FOR APPELLEE: Daniel P. Filor, Adam S. Hickey, Assistant
United States Attorneys, for Preet Bharara,
United States Attorney for the Southern
District of New York, New York, New York.
FOR DEFENDANT‐APPELLANT: Theodore S. Green, Green & Willstatter, White
Plains, New York.
Appeal from the United States District Court for the Southern District of
New York (Briccetti, J.).
UPON DUE CONSIDERATION, IT IS HEREBY ORDERED,
ADJUDGED, AND DECREED that the judgment of the district court is AFFIRMED.
Following a jury trial in the district court, defendant‐appellant Khalil
Moughawech was convicted of conspiracy to commit food stamp fraud involving at
least $100 in nutrition benefits and $1,000 in public funds, in violation of 18 U.S.C.

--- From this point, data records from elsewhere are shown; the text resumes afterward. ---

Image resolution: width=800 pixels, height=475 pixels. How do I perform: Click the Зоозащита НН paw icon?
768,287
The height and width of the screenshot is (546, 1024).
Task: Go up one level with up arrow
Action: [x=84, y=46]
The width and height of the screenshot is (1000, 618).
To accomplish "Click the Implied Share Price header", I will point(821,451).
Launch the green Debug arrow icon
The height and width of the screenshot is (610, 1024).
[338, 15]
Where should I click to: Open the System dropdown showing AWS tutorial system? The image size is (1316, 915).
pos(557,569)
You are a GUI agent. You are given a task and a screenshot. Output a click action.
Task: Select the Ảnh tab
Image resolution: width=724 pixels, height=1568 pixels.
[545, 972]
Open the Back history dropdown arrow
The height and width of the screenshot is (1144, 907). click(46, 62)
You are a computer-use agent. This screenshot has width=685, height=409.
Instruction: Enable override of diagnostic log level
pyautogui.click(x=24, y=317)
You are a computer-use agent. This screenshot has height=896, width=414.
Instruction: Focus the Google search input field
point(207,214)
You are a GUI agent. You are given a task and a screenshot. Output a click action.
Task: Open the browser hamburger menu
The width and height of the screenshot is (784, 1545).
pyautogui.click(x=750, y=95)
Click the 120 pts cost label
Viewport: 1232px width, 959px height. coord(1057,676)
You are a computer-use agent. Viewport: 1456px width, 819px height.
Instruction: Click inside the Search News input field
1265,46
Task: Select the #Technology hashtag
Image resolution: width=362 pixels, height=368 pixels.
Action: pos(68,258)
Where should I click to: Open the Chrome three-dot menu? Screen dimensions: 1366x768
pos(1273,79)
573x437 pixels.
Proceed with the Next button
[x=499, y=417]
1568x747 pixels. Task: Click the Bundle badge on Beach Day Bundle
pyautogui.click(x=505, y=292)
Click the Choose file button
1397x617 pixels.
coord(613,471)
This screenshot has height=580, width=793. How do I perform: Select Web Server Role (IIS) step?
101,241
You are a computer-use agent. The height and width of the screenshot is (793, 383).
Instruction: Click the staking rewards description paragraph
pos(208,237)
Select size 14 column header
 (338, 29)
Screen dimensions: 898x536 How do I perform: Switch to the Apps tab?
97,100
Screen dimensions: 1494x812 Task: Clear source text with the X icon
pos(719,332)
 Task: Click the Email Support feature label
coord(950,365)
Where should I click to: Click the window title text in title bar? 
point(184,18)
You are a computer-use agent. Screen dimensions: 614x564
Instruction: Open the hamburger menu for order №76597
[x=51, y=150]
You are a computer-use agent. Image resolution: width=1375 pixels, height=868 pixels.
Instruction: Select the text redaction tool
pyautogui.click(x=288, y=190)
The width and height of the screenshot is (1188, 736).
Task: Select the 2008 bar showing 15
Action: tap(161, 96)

§§ 371 and 641 and 7 U.S.C. § 2024(b)(1), and four associated substantive counts, in
violation of 7 U.S.C. § 2024(b)(1). Moughawech appeals a judgment entered June 16,
2015, sentencing him principally to 24 monthsʹ imprisonment. We assume the partiesʹ
familiarity with the underlying facts, procedural history, and issues on appeal.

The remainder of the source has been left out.